Graham, they are cheap and work great... I have several... Get one with a long cord (i.e. 10m?), I've used it to recover stuff off the bottom in the slip, prop inspection etc....

Quote:
Originally Posted by CarinaPDX View Post
When adding biocide to a contaminated tank, the dead algae/bacteria tend to end up in a layer at the bottom of the tank below the fuel but above any water. Sucking this into the fuel pickup can readily plug the filters. So while using biocide as a preventative measure seems like a good idea, when using it to treat a problem it is best to be tied up at a dock and prepared to remove the results, and not underway. Also, the dead organisms are corrosive and can damage an aluminum tank, so don't leave them in the tank after treatment (for all sorts of reasons).
EXXXACKTLY!
I have been using Startron, which is not a biocide but instead an enzyme which breaks down the little buggers and dissolves them into the fuel - no bodies to dispose of. It seems to work.

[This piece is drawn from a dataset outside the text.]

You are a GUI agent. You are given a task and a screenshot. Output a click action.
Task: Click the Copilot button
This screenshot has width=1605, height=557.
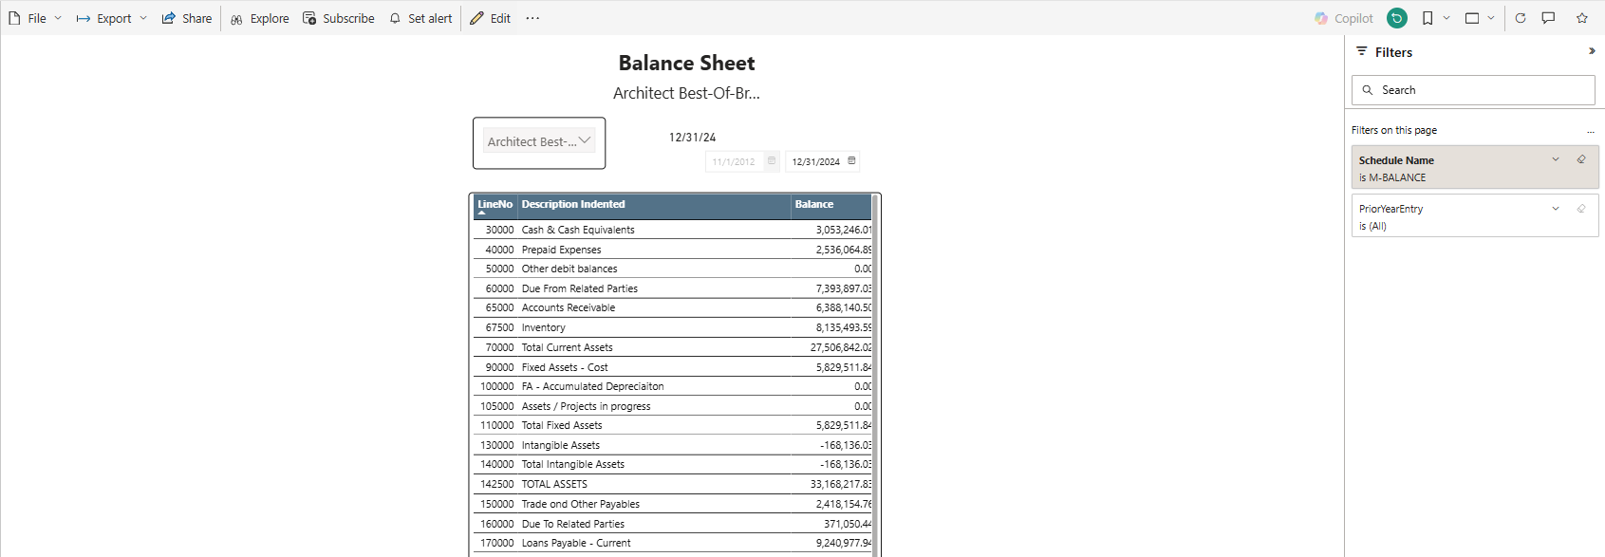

BTW the algae problem is brought to you by Big Oil. It gets into the fuel far up the distribution chain (or at least did so initially) and is distributed with the oil. It could, and should, be fixed there. (Hint: your boat doesn't get algae by lying alongside a boat with algae.)

Greg
I finally have some peace of mind knowing my boat did not actually contract an STD (slip transmitted dirtyalgeafuel) from the stinkpotter next to her...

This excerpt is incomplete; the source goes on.